◆ **Exercise brief**: Starting at the top of the entries below, print each line exactly until the line with "Given: Select the" has been printed too.

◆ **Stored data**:

• • • •

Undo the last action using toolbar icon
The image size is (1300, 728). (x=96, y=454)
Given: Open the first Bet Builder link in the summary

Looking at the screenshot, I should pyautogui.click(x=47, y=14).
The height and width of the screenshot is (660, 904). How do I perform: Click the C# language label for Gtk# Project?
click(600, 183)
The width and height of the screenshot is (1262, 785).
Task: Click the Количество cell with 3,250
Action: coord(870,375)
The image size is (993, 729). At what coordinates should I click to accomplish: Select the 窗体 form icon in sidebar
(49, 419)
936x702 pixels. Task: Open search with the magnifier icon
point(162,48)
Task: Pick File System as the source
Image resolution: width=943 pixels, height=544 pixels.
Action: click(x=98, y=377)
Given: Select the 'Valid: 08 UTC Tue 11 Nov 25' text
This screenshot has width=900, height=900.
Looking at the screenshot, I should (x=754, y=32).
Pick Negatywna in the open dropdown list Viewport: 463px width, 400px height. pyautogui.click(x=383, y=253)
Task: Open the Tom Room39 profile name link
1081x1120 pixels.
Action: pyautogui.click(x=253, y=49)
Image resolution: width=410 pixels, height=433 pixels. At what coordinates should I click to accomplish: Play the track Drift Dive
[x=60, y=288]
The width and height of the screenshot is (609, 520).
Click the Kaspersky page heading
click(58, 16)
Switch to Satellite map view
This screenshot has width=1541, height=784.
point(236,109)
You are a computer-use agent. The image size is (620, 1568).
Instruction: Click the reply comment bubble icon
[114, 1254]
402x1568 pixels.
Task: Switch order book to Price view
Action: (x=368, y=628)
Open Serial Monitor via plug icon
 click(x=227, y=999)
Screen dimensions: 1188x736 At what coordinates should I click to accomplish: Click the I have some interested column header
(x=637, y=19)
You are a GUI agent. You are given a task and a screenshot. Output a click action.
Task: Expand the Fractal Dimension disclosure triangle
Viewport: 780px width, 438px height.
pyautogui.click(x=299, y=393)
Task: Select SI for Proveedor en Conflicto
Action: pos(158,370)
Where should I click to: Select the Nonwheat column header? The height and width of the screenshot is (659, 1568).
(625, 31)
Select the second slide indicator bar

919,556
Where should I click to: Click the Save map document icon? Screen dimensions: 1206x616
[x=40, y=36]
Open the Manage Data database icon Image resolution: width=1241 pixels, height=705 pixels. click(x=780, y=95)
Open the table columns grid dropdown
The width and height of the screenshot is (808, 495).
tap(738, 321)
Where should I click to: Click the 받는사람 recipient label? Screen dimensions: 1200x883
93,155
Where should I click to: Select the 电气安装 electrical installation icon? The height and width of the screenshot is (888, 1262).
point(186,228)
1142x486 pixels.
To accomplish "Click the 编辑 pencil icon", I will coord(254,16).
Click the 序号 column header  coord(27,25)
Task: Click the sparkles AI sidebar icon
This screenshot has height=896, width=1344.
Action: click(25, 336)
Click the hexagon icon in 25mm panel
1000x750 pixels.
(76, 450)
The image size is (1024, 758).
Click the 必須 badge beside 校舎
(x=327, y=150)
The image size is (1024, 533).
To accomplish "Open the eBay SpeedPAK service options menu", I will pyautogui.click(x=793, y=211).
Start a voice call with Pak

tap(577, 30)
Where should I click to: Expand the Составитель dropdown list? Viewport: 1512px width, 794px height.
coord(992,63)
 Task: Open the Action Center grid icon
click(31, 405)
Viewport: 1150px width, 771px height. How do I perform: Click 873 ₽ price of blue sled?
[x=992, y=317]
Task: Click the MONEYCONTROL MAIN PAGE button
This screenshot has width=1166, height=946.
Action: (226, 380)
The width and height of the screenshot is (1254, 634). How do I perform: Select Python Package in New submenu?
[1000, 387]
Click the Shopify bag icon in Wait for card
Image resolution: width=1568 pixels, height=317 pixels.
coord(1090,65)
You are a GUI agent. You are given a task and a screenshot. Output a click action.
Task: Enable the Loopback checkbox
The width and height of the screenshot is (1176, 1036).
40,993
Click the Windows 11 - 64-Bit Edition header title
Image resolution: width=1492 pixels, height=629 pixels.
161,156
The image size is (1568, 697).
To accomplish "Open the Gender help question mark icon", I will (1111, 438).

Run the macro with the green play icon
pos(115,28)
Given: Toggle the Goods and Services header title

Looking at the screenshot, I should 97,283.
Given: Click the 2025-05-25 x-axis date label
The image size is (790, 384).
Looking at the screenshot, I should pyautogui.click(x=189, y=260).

• • • •

◆ **Output for this task**:
Undo the last action using toolbar icon
The image size is (1300, 728). (x=96, y=454)
Given: Open the first Bet Builder link in the summary

Looking at the screenshot, I should pyautogui.click(x=47, y=14).
The height and width of the screenshot is (660, 904). How do I perform: Click the C# language label for Gtk# Project?
click(600, 183)
The width and height of the screenshot is (1262, 785).
Task: Click the Количество cell with 3,250
Action: coord(870,375)
The image size is (993, 729). At what coordinates should I click to accomplish: Select the 窗体 form icon in sidebar
(49, 419)
936x702 pixels. Task: Open search with the magnifier icon
point(162,48)
Task: Pick File System as the source
Image resolution: width=943 pixels, height=544 pixels.
Action: click(x=98, y=377)
Given: Select the 'Valid: 08 UTC Tue 11 Nov 25' text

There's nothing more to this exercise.